Low-Temperature Additive Manufacturing of Glass
11 comments
·June 18, 2025gsf_emergency_2
https://patents.google.com/patent/US11499234B2/en
I wonder what the other inorganics ("functional additive, embodied in some cases by Silver flakes") are, exactly. In their flagship product.
And the size of the nozzle, why not the easier to remember 400 micrometers?
giantg2
Interesting. I wonder if this could be used to print telescope mirrors if you could get an "ink" that has high thermal stability, or if that would be in conflict with the low temperature printing.
sheepscreek
Maybe with further augmentation to the process. The 3D printing seems to leave pretty big grooves on the glass - which can distort the passage of light. For any real optical application, that will have to be removed somehow. Such as baking the glass structure in a high heat oven with a centrifuge/fast spinning base and some kind of mould to put the initial piece on.
The high heat and spin action could, in theory, fuse the individual grooves for a more uniform dispersion of light, and the mould shape would further press on the glass to maintain or alter its shape to be closer to a lens.
Finish that off with fine “sanding” and/or polish, and that might do the trick?
Honestly, experimentation might be the only way to find out.
hbrav
That seems like it would be very difficult. For a telescope mirror you want a very good surface finish, and that's one thing that 3D printing does very poorly.
giantg2
The polishing process could be done differently. If you could print the specific parabolic shape, that could save a lot of time hogging out. Although slumping might work better if surface ends up smoother. Im not sure of the annealing process might go.
bhickey
The parabola of a telescope mirror generally deviates from a sphere by tens of micrometers at best. Figuring happens after grinding and after polishing. Slumping is neat, but I've heard from the grognards that they can shatter if the temperature changes too quickly.
taneq
There's a few combined-process setups coming out these days that use 3D printing as a first pass and then machine the print in-place before sintering etc. which saves a ton of setup and fixturing time.
metalman
this is a highly missleading "anouncement" about sodium silicate "glass"(ish),stuff
https://en.wikipedia.org/wiki/Water_glass
but if you want to plqy with some, it is readily avail8ble as a "cement" used for attaching seals to wood stove doors, and countless other low teck applications the comon name of "water glass" refers to it's solubility, so.....
jiehong
Very cool indeed!
So it sounds like a single-component process, no powder bed or vat of hardener liquid. "Silicate solution" presumably means waterglass rather than something like tetraethyl orthosilicate, and if it hardens rather than foaming up at 250°, it's either because they're doing the process under pressure or, more likely, the other inorganics they mention are donating polyvalent cations such as Ca⁺⁺, Mg⁺⁺, Al³⁺, or Fe⁺⁺ to crosslink the silicate residues.
Probably the polyvalent cations are bound up in a salt that has negligible solubility at room temperature, so the ink doesn't harden in the reservoir, but which can react with the silicate at 250°, maybe a hydroxide or carbonate.
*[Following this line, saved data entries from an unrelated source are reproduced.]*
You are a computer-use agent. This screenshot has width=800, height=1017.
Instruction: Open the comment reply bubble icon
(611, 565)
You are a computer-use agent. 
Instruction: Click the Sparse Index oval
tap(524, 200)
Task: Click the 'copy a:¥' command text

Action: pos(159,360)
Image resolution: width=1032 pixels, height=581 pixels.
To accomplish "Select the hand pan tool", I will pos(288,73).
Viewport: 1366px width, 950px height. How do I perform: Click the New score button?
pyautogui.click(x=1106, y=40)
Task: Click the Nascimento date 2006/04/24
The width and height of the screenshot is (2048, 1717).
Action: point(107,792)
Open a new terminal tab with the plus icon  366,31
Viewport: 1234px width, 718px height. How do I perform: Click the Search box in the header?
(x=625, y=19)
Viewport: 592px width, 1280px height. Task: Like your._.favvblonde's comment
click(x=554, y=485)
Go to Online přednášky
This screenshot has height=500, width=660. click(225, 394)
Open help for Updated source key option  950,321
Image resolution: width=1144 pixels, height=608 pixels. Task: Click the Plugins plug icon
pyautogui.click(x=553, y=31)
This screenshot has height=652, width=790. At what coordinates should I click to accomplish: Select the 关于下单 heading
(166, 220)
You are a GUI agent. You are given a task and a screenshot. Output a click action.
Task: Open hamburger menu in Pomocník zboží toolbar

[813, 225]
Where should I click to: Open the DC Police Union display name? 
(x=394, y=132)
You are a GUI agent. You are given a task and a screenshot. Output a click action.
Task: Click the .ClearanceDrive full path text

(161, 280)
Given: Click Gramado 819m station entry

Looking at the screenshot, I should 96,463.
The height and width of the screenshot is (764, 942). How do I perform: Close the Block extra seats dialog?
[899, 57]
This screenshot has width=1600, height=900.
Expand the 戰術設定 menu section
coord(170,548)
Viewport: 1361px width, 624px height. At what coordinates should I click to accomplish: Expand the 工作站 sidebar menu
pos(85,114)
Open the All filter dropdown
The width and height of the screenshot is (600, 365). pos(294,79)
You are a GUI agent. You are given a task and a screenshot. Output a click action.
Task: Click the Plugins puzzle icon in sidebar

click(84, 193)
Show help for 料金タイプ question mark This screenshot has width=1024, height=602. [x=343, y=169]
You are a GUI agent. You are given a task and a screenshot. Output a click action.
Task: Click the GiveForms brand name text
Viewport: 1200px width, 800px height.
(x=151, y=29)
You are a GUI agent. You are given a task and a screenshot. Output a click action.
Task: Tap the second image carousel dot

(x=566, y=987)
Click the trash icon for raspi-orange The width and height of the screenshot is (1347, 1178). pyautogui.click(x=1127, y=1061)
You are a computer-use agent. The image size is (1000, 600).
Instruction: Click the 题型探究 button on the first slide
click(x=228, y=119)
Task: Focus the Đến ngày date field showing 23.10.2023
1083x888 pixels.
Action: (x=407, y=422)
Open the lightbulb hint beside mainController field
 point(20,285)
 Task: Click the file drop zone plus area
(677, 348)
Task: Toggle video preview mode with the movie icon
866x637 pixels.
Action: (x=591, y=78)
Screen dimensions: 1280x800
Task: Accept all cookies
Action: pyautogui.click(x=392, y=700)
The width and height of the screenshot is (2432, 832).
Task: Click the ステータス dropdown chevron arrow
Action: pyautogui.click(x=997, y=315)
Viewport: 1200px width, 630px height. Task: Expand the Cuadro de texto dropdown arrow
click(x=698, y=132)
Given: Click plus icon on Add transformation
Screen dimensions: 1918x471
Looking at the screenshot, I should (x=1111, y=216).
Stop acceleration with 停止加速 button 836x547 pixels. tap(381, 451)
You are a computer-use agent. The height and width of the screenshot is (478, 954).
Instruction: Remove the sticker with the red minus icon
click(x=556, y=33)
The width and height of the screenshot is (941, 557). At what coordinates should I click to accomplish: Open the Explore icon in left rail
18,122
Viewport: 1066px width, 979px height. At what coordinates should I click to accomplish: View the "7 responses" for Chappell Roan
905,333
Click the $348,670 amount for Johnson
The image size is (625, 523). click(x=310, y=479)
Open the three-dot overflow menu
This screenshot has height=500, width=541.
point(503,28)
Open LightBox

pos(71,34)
Calcium sulfate is probably too soluble.
Presumably the silica filler is amorphous and serves to strengthen the glass and reduce the TCE, though it probably raises the cost. Maybe it also makes the paste thixotropic without needing to include organics like carboxymethylcellulose which would be hard to remove later. And I guess maybe it could react directly with the waterglass to solidify it, in effect raising the waterglass's modulus out of the water-soluble region, without requiring any polyvalent cations. Silica fume is the most likely form of silica here.
If anyone digs up more details, I'd love to see them.
Hmm, I see gsf_emergency_2 found this patent from 02020: https://patents.google.com/patent/US11499234B2/en which is later than Dercuano but earlier than Derctuo and Dernocua. But its priority date is from a provisional patent application from 02019, so even Dercuano doesn't count as prior art, even if it anticipates some of the claims.